### 取り組む課題
- 1) 恋愛談義の文章を読み、次の問いに答えなさい。
(a) 家庭教師の教え子である亀戸水神のお嬢さんは、どのような学生か。
(b) 「私」が古代ギリシャの理想郷として挙げている地名は何か。
(c) 愛に呑まれたときに生じやすいマイナスの感情として、「私」が挙げているものを三つ答えなさい。
- 2) 恋愛談義の文章を、最後の文の後から書き継ぎなさい。

家庭教師をしている教え子の一人、亀戸水神のお嬢さんは女子中学生だけあって、コイバナとなるともう犬のようにむしゃぶりついてくる。
自分が恋をするよりも、他人の恋の方が気になってしょうがないらしい。
「ねえねえ、先生、恋愛とエッチって別物なんでしょ?」とお嬢さん。
「そりゃそうさ。肉体と精神という言葉が生まれた時から別物だよ」と私。
「じゃあ、その・・・言葉が生まれる前は、一緒だったわけ?」
「昔はね、大昔は、肉体も精神もなかったんだよな。ただ、存在しているというだけだったんだ。ただ、生きているという、純粋な歓喜に満ちていたのさ。想像してみな、古代ギリシャの理想郷・・・アルカディアを駆け巡る乙女たち、それを追いかける半人半獣のパンやケンタウロス・・・彼らはいちいち、恋愛とエッチを分けていたと思うかね?」
「何か、エッチが恋愛そのものみたいな?」
「そうなんだ。本能的にヤリたいと思う、思われることが男女の結びつきだったんだよ。男が女を追いかけてモノにするという原始的な結びつき・・・これが、今じゃすっかり複雑怪奇になっちまって、目も当てられねえやな」
「色々考えちゃうからだよねー」
「その通り。例えば、女とヤリたいというてめえのことしか考えねえで、女のことはこれっぽちも考えてやらねえだろ。それでは、原始的な恋愛も成り立たないんだ。つまり、肉体と精神を分けちまった弊害だよな。肉体のみに集中して考えるから、今のような悲惨な状況になるわけよ」
「精神のみに集中してもいけないんでしょ」
「なおさらいけねえや。考えすぎてしまうからな」
「じゃあ、どうすればいいの?」
「愛を呑みこむことだよ」
「えっ?」
「今の人間はね、愛に呑まれやすいんだ。恋は盲目とやらで、愛そのものに振り回されやすいのさ。それがプラスならいいけど、たいていはマイナスだね・・・嫉妬とか、猜疑心とか、憎悪とか。つまり、自分を見失うんだ」

### 提供情報
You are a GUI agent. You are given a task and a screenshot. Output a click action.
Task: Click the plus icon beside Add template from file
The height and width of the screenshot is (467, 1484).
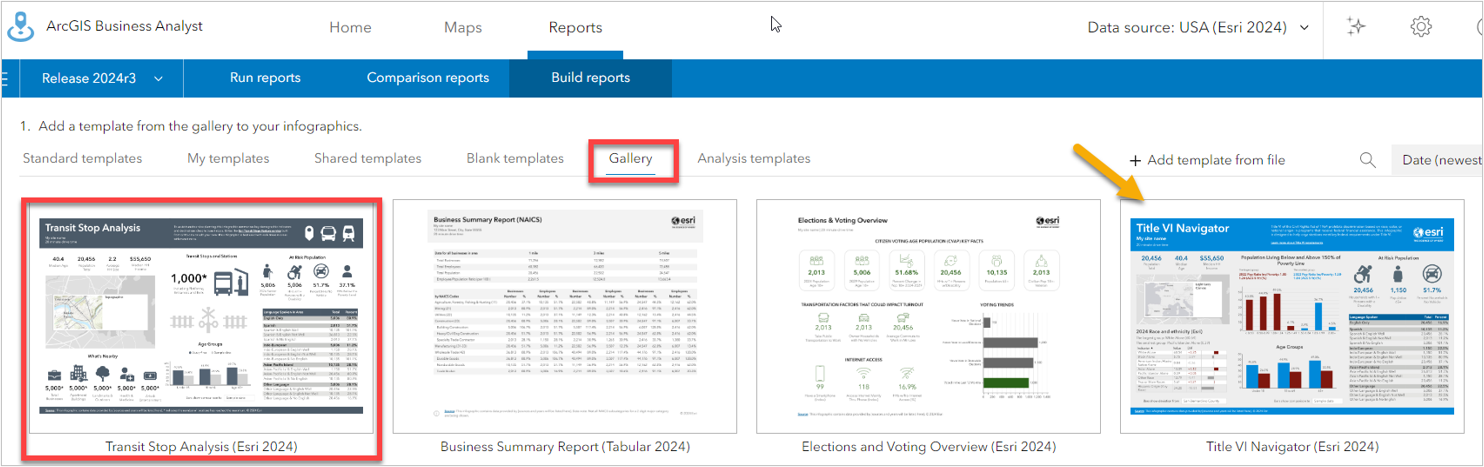click(x=1135, y=160)
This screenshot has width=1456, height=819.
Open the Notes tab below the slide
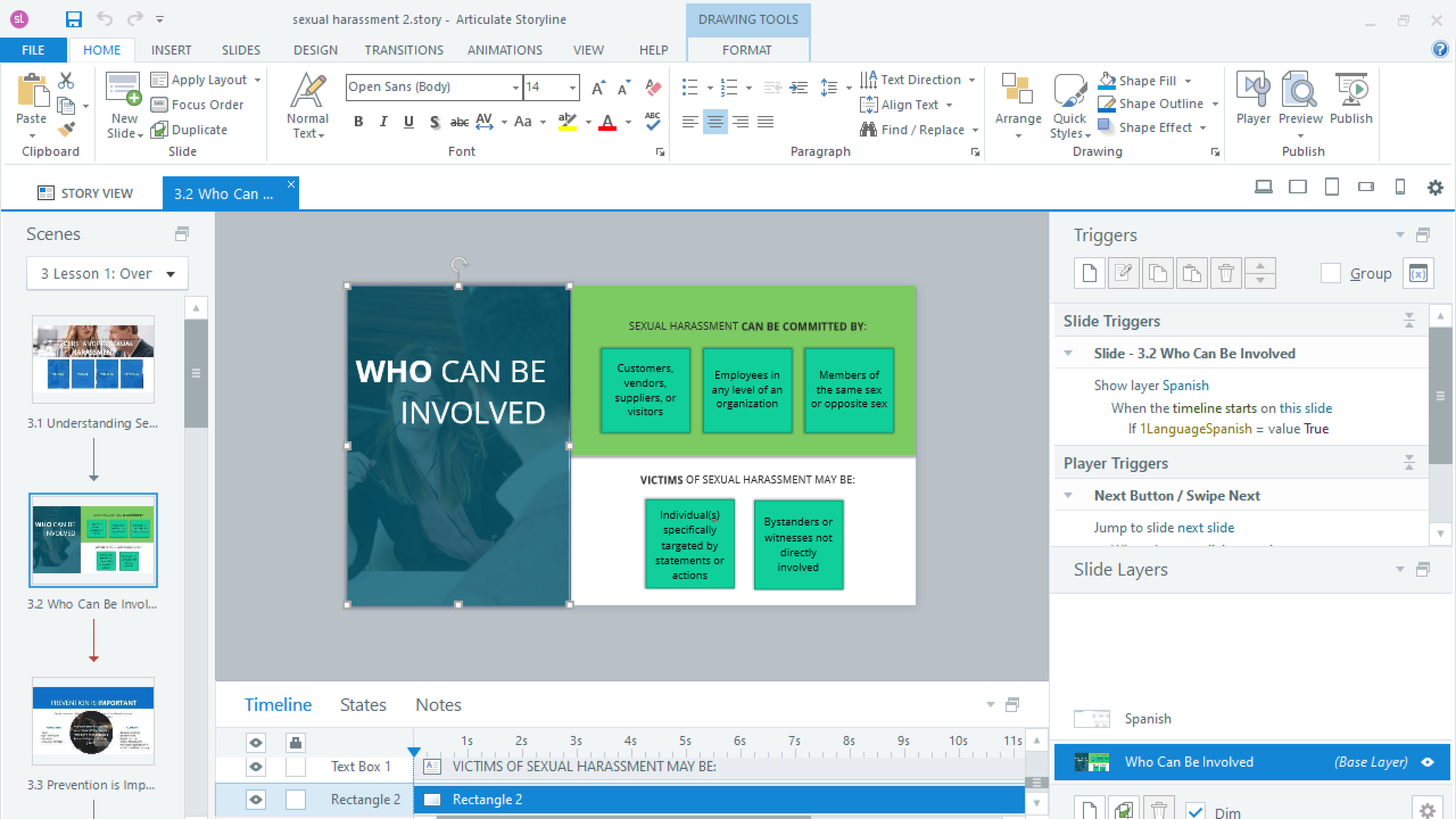(438, 705)
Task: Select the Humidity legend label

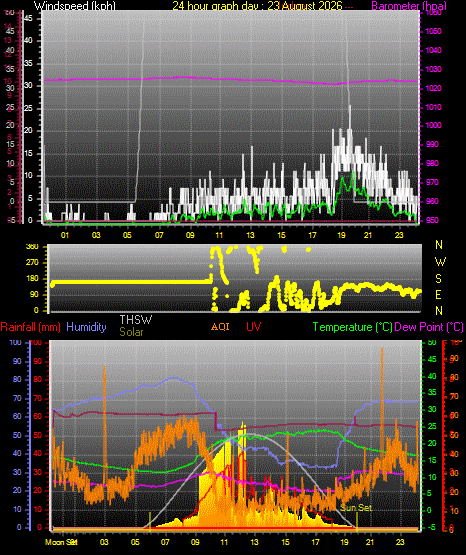Action: pyautogui.click(x=86, y=327)
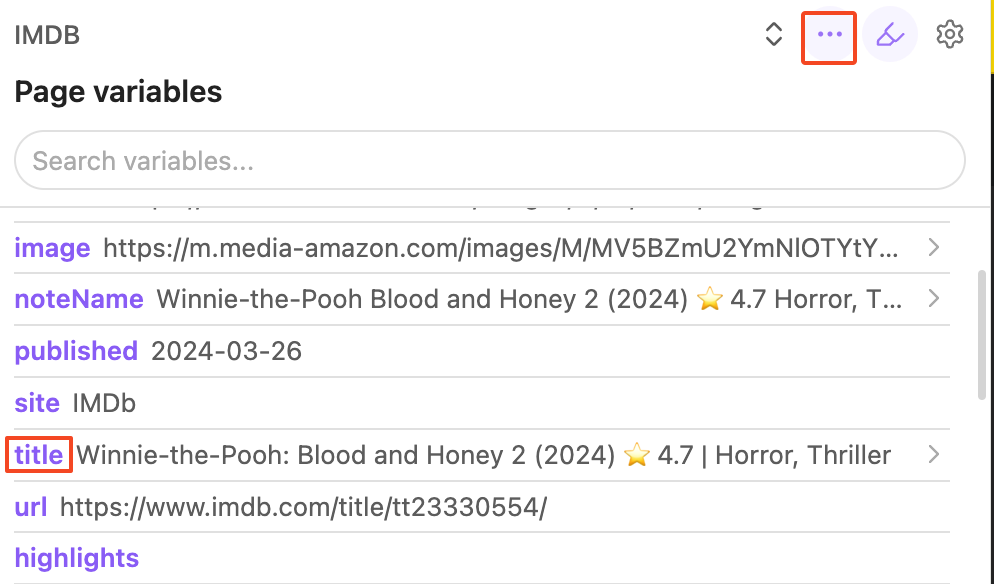Image resolution: width=994 pixels, height=584 pixels.
Task: Open settings via the gear icon
Action: (x=949, y=35)
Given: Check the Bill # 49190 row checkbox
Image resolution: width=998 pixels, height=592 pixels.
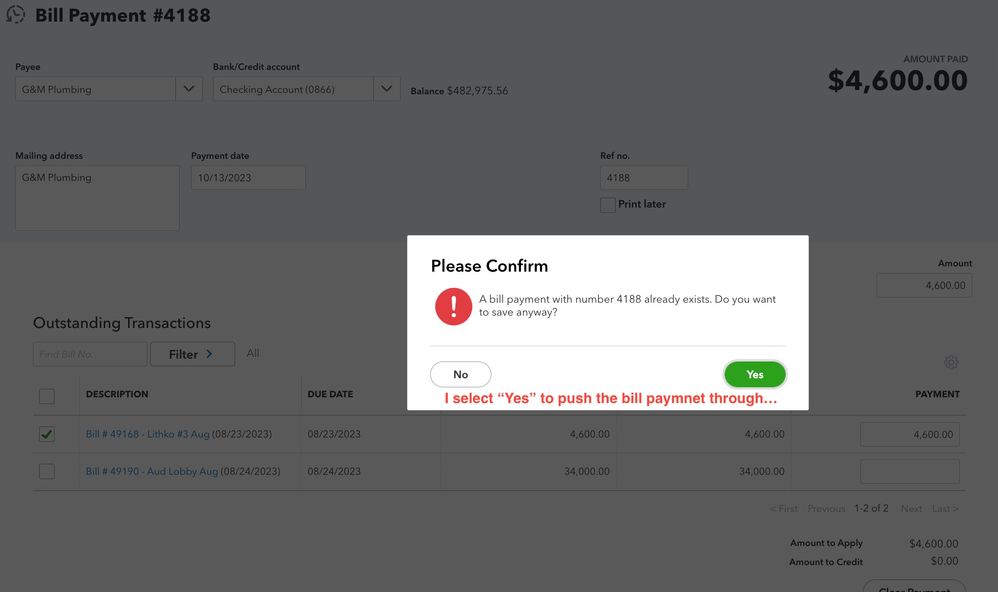Looking at the screenshot, I should click(47, 471).
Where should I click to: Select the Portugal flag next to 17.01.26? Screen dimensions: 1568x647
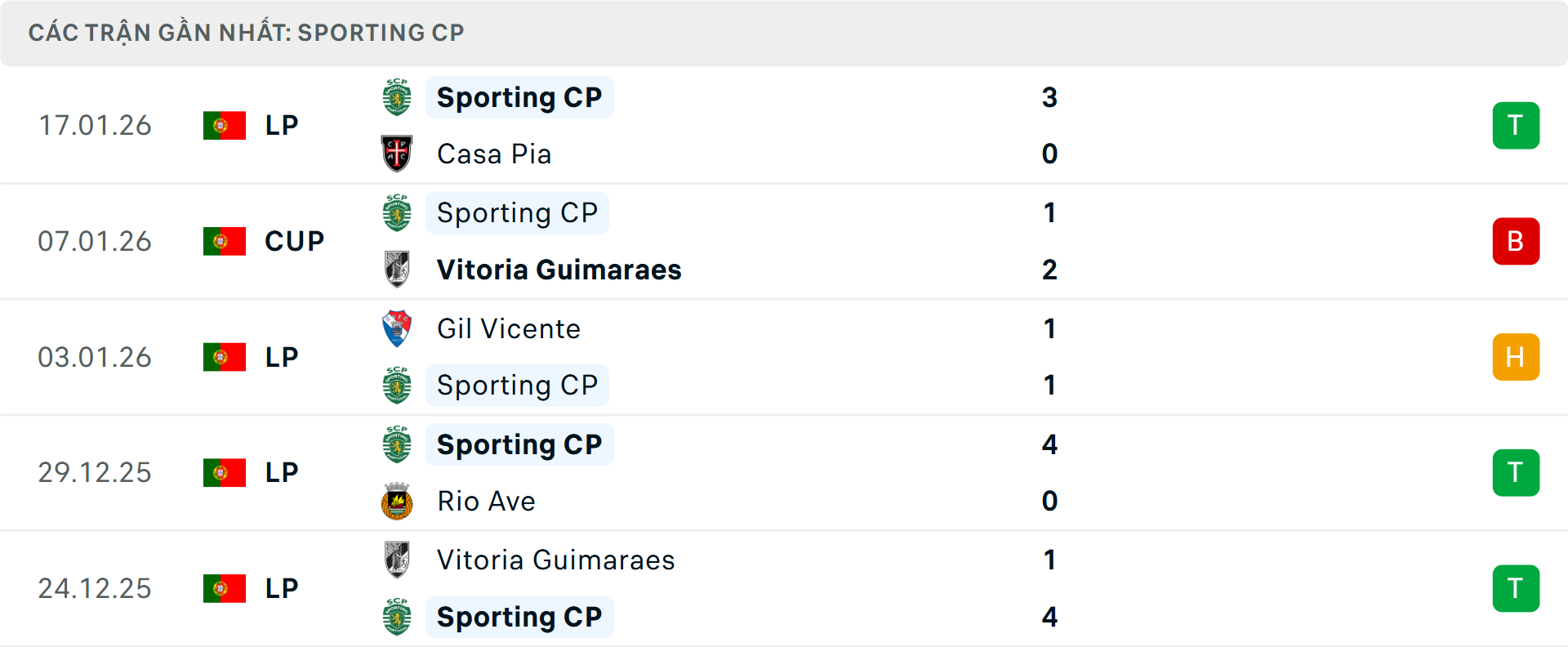click(225, 125)
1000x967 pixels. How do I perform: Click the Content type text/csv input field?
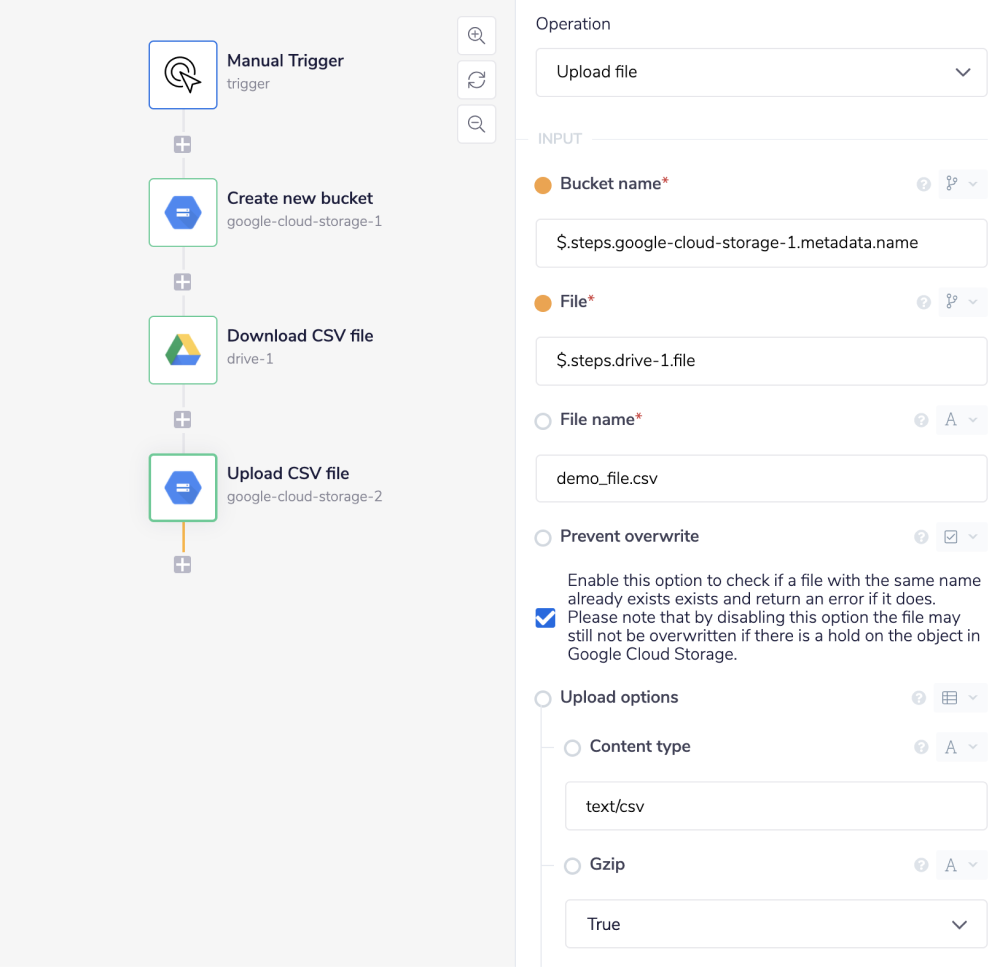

### 課題の解答
- 1)
(a) 女子中学生
(b) アルカディア
(c) 嫉妬、猜疑心、憎悪

- 2)
「わー。何かやだなー」
「そうだろう。だけど、やっぱり、それでも人間は愛せずにはいられない動物なんだ。肉体的にも精神的にも。人間である限り、マイナスからは逃れられないよ」
「じゃあ、人間やめるしかないね・・・犬神先生みたく」
「おいおい。俺だって人間だよ。でも、人間はマイナスを克服する力はあるんでね、逃れられはしないけど、それを乗り越えることは出来るよ」
「それが愛を呑みこむ?」
「そう。仏教的に言えば、達観することだな。おおらかになることさ。自分を裏切った相手を憎まず、許してやる心を持つこと・・・これはなかなか出来ないことだけど、物事を大乗的に考えることが出来れば、だんだん精神的に力がついてくるよ」
「何か難しいこと言ってるー」
「ああ。ごめんごめん。要するにだ、俺たちは、古代ギリシャの考え方に回帰するべきだってことさ。肉体も精神もなかった、おおらかな世界にね。そこでは、愛も生きていることと同じ、純粋な歓喜なんだ」
「純粋な愛には憧れるけど・・・そういう相手には出会えるんでしょうか?犬神先生?」
「そいつは、君次第だ。君がこれから、どれだけおおらかな女になれるかによるね。いいかね、これは大事なことだからよく聞きなさい。君がろくでもねえ野郎としか出会わないとしたら、その野郎以上に、君自身が未熟だと思いたまえ。君自身がしっかりしていさえすれば、神様はちゃんとしっかりした野郎を用意して下さるよ」
世の中は恋愛難だという。
確かに、恋愛しにくい世の中ではあると思う。
だが、それでも、やっぱり、自分自身を磨きさえすれば、同じように磨かれた相手に恵まれるのは確かなのだ。
それぞれがどんなに辛い遍歴を重ねても・・・
自分自身を見失いさえしなければ、ちゃんとそれなりに幸せになれる。
世の若者たちよ、愛に失望するなかれ!
今日はここまで。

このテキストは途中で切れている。